:: Short exercise ::
Can you update the items by replacing "Screen dimensions" with "Display size" and leaving everything else unchanged? Omit the pictures from your answer.

(Extracted items)
((

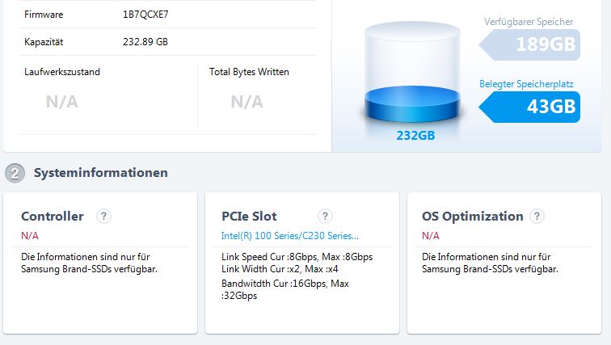Select the Firmware 1B7QCXE7 value
This screenshot has width=611, height=345.
(x=145, y=15)
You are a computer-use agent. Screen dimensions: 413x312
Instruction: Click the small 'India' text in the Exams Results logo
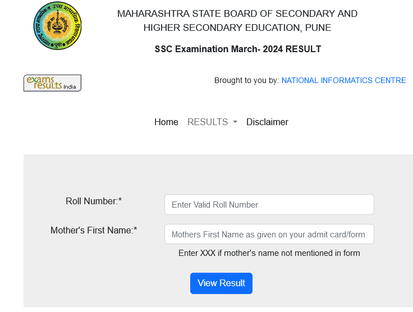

))

:: Output of the exercise ::
Select the Firmware 1B7QCXE7 value
This screenshot has width=611, height=345.
(x=145, y=15)
You are a computer-use agent. Display size: 413x312
Instruction: Click the small 'India' text in the Exams Results logo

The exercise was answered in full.